Learn more about the construction of WinoGrande here.
Arguments
There are two optional arguments when using the Winogrande
benchmark:
- [Optional]
n_problems
: the number of problems for model evaluation. By default, this is set to 1267 (all problems). - [Optional]
n_shots
: the number of examples for few-shot learning. This is set to 5 by default and cannot exceed 5.
Example
The code below assesses a custom mistral_7b
model (click here to learn how to use ANY custom LLM) on 10 problems in Winogrande
using 3-shot CoT prompting.
from deepeval.benchmarks import Winogrande
# Define benchmark with n_problems and shots
benchmark = Winogrande(
n_problems=10,
n_shots=3,
)
# Replace 'mistral_7b' with your own custom model
benchmark.evaluate(model=mistral_7b)
print(benchmark.overall_score)
The overall_score
for this benchmark ranges from 0 to 1, where 1 signifies perfect performance and 0 indicates no correct answers.
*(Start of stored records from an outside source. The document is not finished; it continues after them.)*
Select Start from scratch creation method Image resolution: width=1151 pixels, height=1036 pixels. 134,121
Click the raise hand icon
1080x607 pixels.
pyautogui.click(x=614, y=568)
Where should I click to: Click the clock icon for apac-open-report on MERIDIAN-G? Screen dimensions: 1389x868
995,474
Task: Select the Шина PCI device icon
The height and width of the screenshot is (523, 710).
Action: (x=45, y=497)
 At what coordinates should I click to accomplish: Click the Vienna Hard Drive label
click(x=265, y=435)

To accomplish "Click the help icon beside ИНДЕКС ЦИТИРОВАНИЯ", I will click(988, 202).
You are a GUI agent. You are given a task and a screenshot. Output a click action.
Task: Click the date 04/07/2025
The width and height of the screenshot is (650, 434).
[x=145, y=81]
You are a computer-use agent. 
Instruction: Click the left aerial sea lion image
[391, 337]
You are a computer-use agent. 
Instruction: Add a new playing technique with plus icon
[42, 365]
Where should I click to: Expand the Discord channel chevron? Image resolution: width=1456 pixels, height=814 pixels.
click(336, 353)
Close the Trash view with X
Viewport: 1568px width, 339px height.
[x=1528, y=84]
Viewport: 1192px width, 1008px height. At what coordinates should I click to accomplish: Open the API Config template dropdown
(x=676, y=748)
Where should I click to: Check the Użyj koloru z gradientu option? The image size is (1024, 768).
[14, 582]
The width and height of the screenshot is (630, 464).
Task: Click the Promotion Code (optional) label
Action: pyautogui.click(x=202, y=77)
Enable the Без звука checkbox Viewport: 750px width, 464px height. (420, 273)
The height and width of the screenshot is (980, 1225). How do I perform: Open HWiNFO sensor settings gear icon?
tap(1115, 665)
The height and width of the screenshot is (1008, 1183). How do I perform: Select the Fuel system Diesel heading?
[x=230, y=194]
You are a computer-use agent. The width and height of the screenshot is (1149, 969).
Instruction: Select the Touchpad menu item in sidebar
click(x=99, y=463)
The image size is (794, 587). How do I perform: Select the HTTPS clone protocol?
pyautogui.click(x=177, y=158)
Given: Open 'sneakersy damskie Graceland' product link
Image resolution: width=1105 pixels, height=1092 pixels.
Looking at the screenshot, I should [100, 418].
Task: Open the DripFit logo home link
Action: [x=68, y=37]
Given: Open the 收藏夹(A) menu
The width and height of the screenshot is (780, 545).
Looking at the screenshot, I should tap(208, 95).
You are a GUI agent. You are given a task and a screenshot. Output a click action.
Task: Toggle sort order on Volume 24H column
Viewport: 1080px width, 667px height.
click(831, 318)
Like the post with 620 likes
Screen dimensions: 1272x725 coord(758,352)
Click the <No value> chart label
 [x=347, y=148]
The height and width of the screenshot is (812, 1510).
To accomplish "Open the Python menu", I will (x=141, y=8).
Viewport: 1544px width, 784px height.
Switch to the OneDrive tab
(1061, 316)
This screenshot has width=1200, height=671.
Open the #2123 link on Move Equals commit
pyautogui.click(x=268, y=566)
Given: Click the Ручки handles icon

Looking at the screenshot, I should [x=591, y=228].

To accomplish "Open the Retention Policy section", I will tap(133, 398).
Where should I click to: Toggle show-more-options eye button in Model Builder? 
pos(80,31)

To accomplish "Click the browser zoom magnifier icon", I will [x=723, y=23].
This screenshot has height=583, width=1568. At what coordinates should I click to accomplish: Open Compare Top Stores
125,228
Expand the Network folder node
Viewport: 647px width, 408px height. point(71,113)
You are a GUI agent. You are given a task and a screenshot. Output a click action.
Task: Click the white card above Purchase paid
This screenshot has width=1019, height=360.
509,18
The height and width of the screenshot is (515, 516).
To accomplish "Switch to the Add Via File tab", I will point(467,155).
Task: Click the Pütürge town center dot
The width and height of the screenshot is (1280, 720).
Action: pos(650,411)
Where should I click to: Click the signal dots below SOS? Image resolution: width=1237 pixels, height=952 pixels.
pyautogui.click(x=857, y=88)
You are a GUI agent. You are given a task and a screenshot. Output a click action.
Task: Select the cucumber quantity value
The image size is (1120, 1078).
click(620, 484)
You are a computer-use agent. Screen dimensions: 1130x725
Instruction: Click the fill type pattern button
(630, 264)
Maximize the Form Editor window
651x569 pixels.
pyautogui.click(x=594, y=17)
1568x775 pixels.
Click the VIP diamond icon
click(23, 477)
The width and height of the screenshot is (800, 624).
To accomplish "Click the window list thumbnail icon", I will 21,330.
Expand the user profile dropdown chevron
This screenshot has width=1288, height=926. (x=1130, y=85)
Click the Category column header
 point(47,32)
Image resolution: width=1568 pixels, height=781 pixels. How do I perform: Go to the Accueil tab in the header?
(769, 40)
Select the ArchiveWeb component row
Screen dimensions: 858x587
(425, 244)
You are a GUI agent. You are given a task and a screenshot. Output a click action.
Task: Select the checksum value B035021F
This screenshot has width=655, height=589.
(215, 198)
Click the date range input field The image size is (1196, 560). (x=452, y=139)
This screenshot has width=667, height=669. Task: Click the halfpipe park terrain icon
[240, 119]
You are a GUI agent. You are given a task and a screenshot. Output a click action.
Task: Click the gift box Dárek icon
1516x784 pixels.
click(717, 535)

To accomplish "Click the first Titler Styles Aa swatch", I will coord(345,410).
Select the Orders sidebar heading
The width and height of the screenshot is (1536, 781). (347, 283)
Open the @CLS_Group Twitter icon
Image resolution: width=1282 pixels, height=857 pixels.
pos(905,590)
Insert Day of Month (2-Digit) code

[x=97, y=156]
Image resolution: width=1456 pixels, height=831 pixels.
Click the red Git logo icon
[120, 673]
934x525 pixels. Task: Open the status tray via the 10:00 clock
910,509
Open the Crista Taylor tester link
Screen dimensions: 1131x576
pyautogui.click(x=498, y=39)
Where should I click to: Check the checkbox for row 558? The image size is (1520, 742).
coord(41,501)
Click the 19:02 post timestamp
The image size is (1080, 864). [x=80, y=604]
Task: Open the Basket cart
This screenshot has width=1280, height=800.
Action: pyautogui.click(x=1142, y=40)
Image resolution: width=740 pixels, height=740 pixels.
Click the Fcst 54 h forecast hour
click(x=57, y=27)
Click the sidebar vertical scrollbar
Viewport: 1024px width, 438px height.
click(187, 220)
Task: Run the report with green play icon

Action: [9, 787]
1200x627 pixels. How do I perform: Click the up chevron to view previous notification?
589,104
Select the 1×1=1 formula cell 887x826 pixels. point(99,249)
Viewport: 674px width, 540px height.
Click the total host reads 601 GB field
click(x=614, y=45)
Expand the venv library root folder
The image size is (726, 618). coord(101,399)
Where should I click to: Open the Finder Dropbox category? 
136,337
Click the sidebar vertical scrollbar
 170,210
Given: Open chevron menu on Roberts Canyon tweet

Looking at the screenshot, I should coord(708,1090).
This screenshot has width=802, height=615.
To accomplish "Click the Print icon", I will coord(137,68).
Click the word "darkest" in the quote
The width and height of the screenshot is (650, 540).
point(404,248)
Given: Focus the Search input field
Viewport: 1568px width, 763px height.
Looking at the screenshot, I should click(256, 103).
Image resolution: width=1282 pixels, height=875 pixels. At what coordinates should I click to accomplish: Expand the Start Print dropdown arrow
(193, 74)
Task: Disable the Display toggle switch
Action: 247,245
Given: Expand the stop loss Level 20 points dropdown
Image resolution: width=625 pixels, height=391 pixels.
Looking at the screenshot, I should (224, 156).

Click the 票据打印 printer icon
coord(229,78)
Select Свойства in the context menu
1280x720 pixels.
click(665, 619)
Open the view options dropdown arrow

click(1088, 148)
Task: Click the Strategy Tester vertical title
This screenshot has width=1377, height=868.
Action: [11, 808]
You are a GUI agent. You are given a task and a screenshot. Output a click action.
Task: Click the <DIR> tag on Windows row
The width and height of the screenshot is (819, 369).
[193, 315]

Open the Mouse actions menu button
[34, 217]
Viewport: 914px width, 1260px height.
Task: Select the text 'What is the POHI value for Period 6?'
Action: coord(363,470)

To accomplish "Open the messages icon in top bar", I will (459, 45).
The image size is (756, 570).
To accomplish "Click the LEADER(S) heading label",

The model's score, based on exact matching, is calculated by determining the proportion of questions for which the model produces the precise correct answer (i.e. 'A' or 'B') in relation to the total number of questions.
As a result, utilizing more few-shot prompts (n_shots
) can greatly improve the model's robustness in generating answers in the exact correct format and boost the overall score.